Element and text location data:
--- BEGIN ---

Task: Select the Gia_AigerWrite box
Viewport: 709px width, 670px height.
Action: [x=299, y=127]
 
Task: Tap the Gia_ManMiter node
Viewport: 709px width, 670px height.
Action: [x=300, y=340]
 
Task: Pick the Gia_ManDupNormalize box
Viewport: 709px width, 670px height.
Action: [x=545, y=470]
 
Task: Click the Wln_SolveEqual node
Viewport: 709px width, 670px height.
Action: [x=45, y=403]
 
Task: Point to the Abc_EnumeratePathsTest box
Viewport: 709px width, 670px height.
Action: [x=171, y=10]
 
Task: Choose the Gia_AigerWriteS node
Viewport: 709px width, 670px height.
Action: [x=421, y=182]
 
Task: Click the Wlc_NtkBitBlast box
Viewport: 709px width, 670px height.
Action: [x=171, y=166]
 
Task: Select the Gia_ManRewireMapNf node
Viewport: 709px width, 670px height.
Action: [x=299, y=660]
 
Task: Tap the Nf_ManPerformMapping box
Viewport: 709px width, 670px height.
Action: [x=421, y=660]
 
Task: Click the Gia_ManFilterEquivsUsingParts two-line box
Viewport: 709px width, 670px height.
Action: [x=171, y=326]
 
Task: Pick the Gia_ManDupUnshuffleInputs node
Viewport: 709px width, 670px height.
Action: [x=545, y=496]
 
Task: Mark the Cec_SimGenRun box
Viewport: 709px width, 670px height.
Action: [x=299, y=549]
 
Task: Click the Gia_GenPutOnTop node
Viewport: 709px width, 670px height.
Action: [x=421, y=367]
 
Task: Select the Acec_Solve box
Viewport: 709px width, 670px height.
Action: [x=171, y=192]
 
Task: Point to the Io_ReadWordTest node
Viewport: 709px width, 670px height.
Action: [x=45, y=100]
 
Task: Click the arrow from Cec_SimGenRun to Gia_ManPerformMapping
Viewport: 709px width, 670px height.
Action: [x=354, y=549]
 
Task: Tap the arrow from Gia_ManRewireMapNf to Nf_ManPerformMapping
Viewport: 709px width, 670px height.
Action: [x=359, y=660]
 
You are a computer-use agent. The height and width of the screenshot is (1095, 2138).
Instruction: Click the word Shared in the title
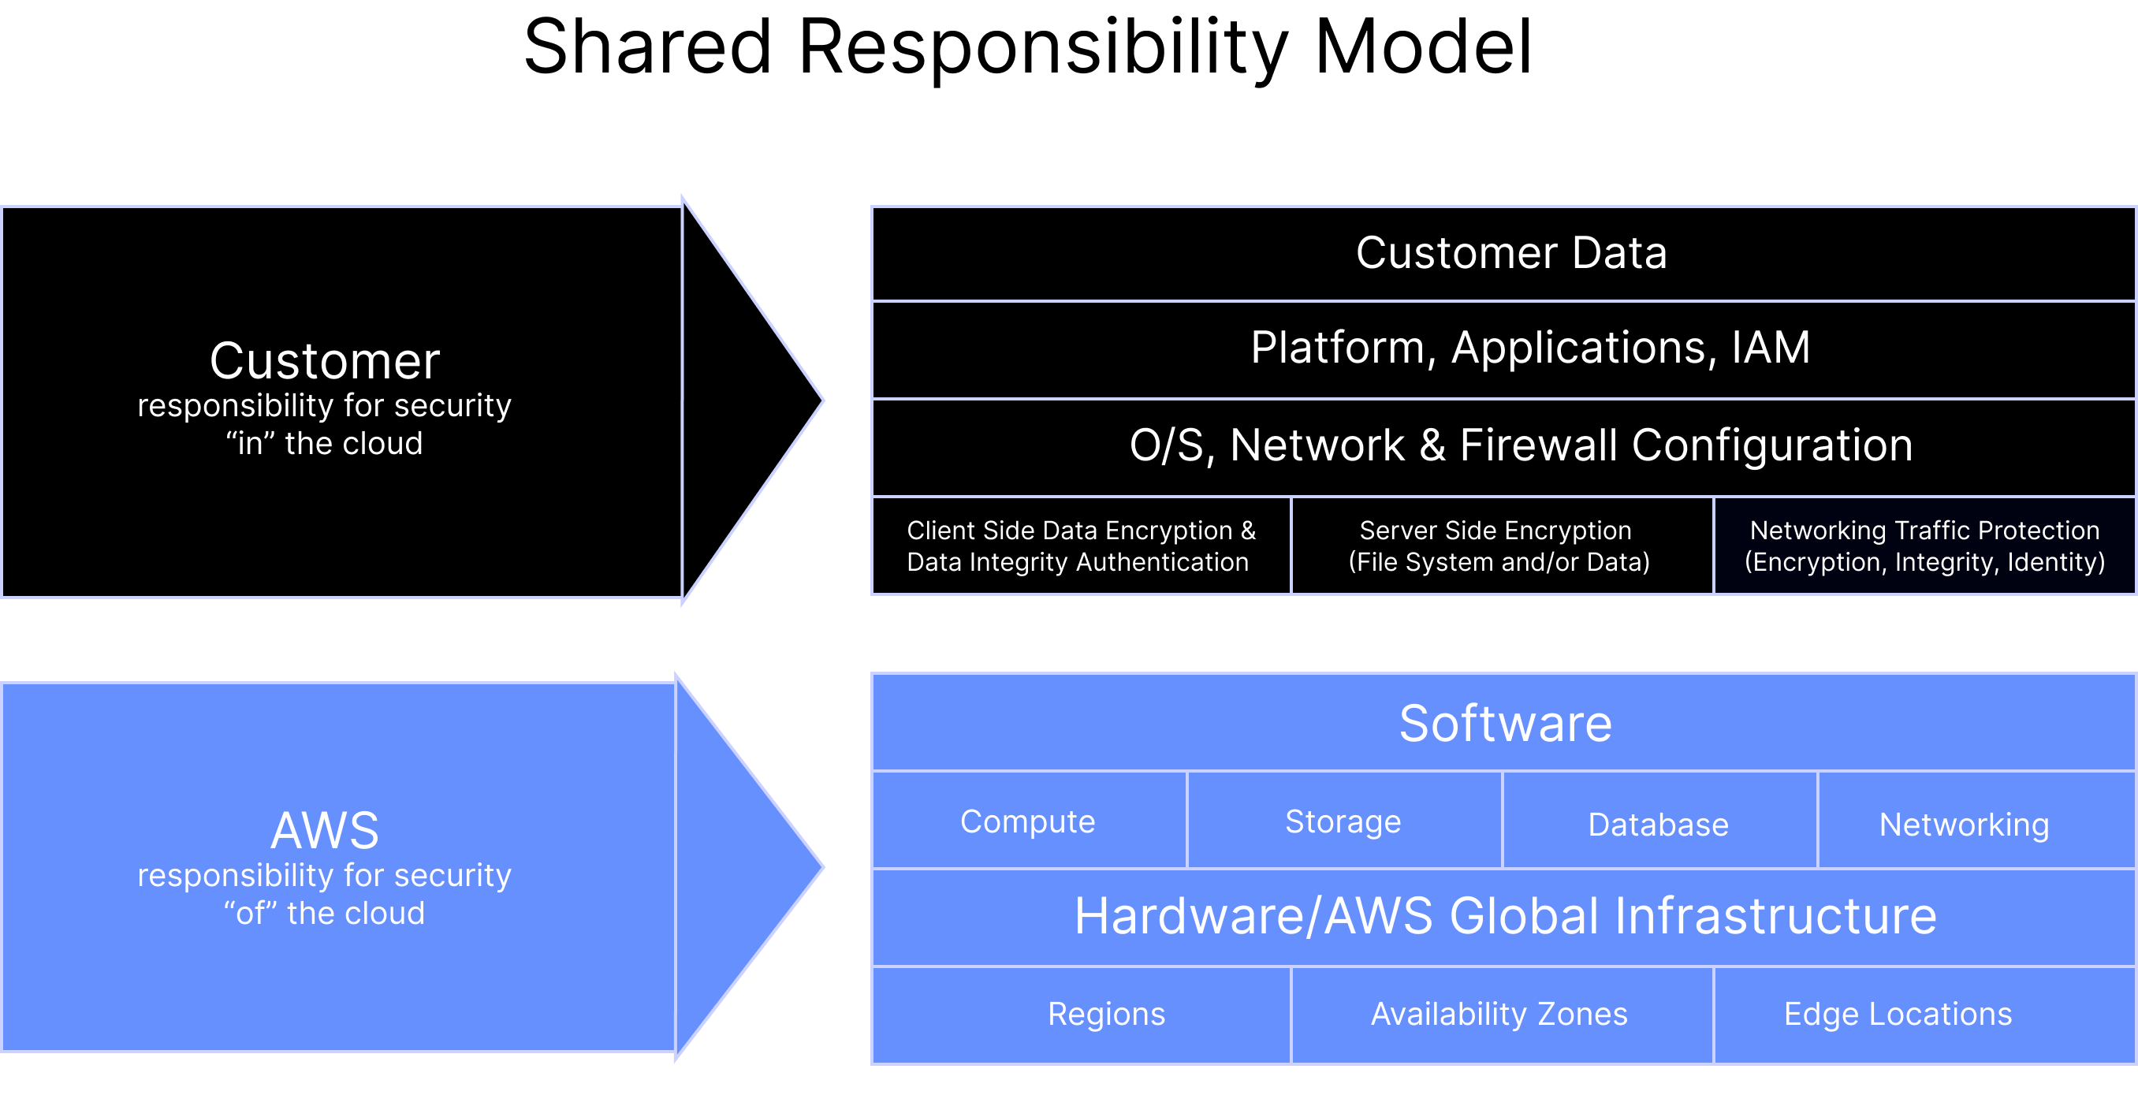647,48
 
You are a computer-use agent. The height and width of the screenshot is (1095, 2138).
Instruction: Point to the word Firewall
1538,445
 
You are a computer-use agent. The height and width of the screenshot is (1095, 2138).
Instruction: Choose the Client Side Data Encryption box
1081,546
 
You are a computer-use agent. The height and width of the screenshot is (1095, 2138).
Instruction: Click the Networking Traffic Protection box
1924,546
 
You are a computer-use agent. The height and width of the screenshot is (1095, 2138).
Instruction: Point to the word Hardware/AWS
1253,917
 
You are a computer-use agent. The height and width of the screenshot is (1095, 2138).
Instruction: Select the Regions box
1105,1014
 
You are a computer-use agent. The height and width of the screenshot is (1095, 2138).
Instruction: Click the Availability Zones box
1499,1014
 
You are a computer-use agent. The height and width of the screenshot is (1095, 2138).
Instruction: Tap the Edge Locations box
1898,1014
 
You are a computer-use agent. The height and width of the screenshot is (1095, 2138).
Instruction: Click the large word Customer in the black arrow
325,362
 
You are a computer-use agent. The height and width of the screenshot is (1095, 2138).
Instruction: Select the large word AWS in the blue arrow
325,830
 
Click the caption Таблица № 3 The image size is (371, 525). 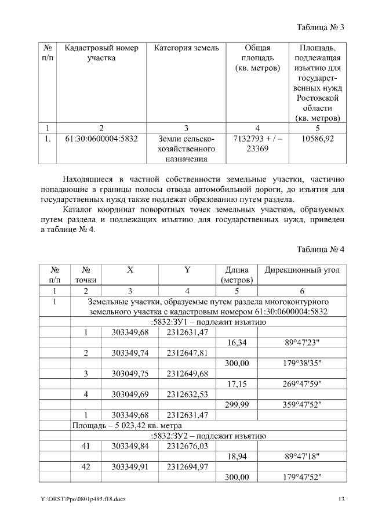(320, 27)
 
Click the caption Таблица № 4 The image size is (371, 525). (320, 249)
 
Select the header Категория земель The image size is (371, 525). (186, 48)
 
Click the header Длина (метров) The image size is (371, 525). (237, 275)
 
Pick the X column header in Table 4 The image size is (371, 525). (130, 270)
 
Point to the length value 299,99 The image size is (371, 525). (237, 405)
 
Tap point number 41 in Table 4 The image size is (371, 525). (86, 446)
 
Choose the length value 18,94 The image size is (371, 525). (237, 457)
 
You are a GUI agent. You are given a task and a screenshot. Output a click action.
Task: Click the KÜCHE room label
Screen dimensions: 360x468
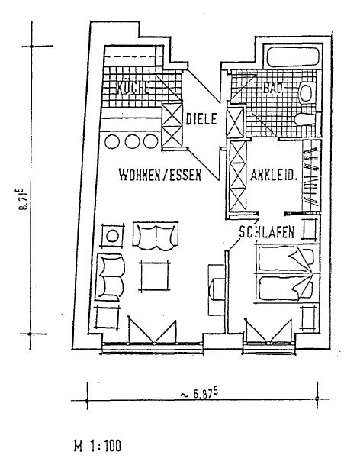(x=133, y=88)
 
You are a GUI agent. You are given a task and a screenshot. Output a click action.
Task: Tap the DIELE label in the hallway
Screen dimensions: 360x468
(x=201, y=119)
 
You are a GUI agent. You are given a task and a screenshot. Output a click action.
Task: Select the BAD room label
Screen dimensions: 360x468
(x=273, y=88)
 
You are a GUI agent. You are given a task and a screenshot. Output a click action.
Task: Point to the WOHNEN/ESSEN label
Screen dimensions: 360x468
(x=160, y=175)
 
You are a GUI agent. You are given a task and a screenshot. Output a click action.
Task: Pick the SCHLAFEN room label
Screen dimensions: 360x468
(x=267, y=232)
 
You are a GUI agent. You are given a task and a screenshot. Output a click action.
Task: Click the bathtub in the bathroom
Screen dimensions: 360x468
(x=294, y=56)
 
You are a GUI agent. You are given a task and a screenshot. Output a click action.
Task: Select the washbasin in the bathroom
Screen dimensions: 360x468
(x=307, y=93)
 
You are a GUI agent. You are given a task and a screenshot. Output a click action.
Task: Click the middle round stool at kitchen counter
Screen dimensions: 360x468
(x=131, y=140)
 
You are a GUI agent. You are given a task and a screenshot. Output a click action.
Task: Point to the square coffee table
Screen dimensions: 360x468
(x=155, y=276)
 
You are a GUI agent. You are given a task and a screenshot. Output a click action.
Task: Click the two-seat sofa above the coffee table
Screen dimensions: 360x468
(x=156, y=236)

--- END ---

### [YOUR GOAL]
Can you rescale the items starting with the line that contains "Click the header" and going on through the line that contains "(x=155, y=276)"? Give every one of those lines again, requests included, but multiply each answer coordinate by 1.55, round it to a whole number with halves going up, and leave the pictures out.

### [FINISHED ANSWER]
Click the header Длина (метров) The image size is (371, 525). (367, 426)
 
Pick the X column header in Table 4 The image size is (371, 525). (202, 419)
 
Point to the length value 299,99 The image size is (371, 525). (367, 628)
 
Tap point number 41 in Table 4 The image size is (371, 525). (133, 691)
 
Choose the length value 18,94 The image size is (371, 525). (367, 708)
 
You are a GUI agent. You are given a task and a screenshot. Output a click action.
Task: Click the KÜCHE room label
Screen dimensions: 360x468
(x=206, y=136)
 
You are a GUI agent. You are given a task and a screenshot. Output a click action.
Task: Tap the DIELE label in the hallway
Screen dimensions: 360x468
(x=312, y=184)
 
You are a GUI agent. You are given a task and a screenshot. Output a click action.
Task: Select the BAD room label
Screen dimensions: 360x468
(x=423, y=136)
 
You are a GUI agent. You are given a task and a screenshot. Output a click action.
Task: Point to the WOHNEN/ESSEN label
Screen dimensions: 360x468
(x=248, y=271)
 
You are a GUI agent. You are given a task and a screenshot. Output a click action.
Task: Pick the SCHLAFEN room label
Screen dimensions: 360x468
(x=414, y=360)
 
You are a GUI agent. You are given a task and a screenshot. Output a click action.
Task: Click the bathtub in the bathroom
Screen dimensions: 360x468
(x=456, y=87)
 
You are a GUI agent. You are given a task and a screenshot. Output a click action.
Task: Select the washbasin in the bathroom
Screen dimensions: 360x468
(x=476, y=144)
 
You are a GUI agent. You are given a task and a screenshot. Output a click action.
Task: Click the middle round stool at kitchen counter
Screen dimensions: 360x468
(x=203, y=217)
 
You are a GUI agent. You are given a task and a screenshot. Output a click action.
Task: Point to the square coffee table
Screen dimensions: 360x468
(x=240, y=428)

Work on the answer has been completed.